* _DATA FOR ANALYSIS_:

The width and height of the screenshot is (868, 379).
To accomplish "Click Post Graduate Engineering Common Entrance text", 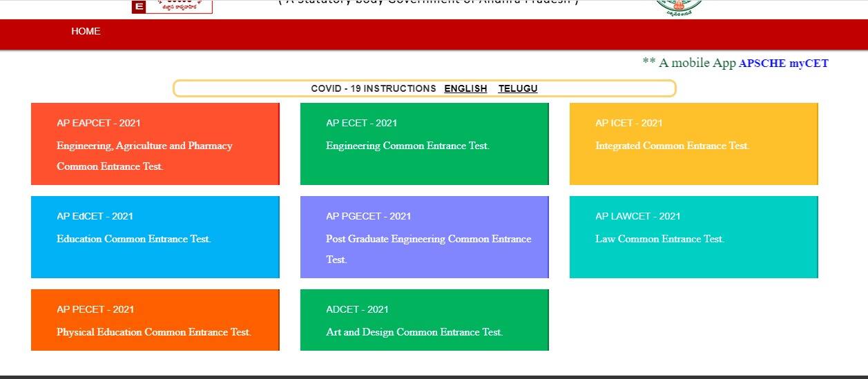I will point(428,240).
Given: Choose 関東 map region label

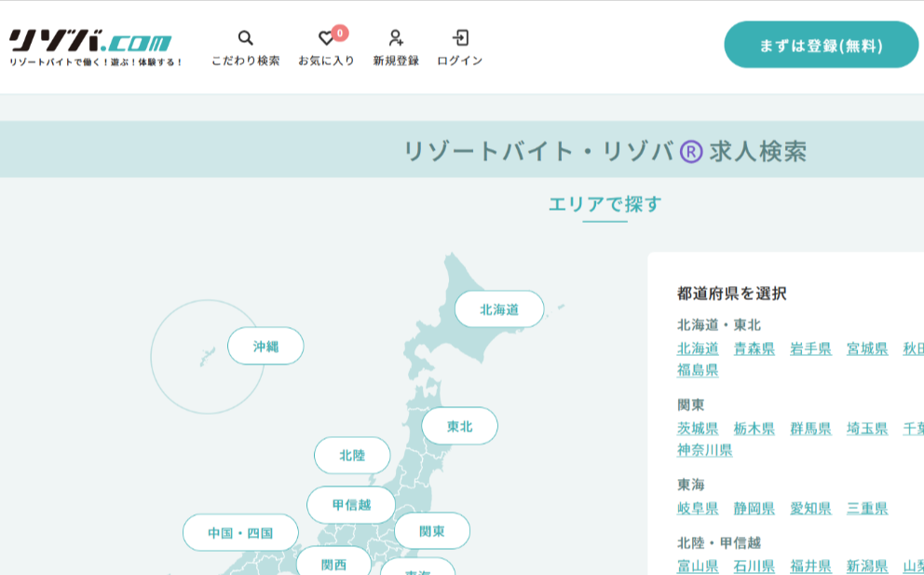Looking at the screenshot, I should [431, 531].
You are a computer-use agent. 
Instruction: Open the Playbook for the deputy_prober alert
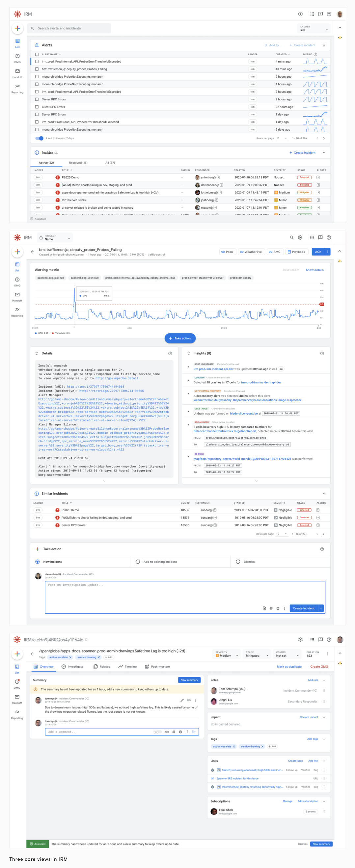pos(296,252)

* _TASK BRIEF_:
All lines from the one holding "You are a computer-use agent." through the last line of the records need to be copied exactly, both ends included, and the pictures left behind.

* _ANSWER SPACE_:
You are a computer-use agent. 
Instruction: Open the Playbook for the deputy_prober alert
pos(296,252)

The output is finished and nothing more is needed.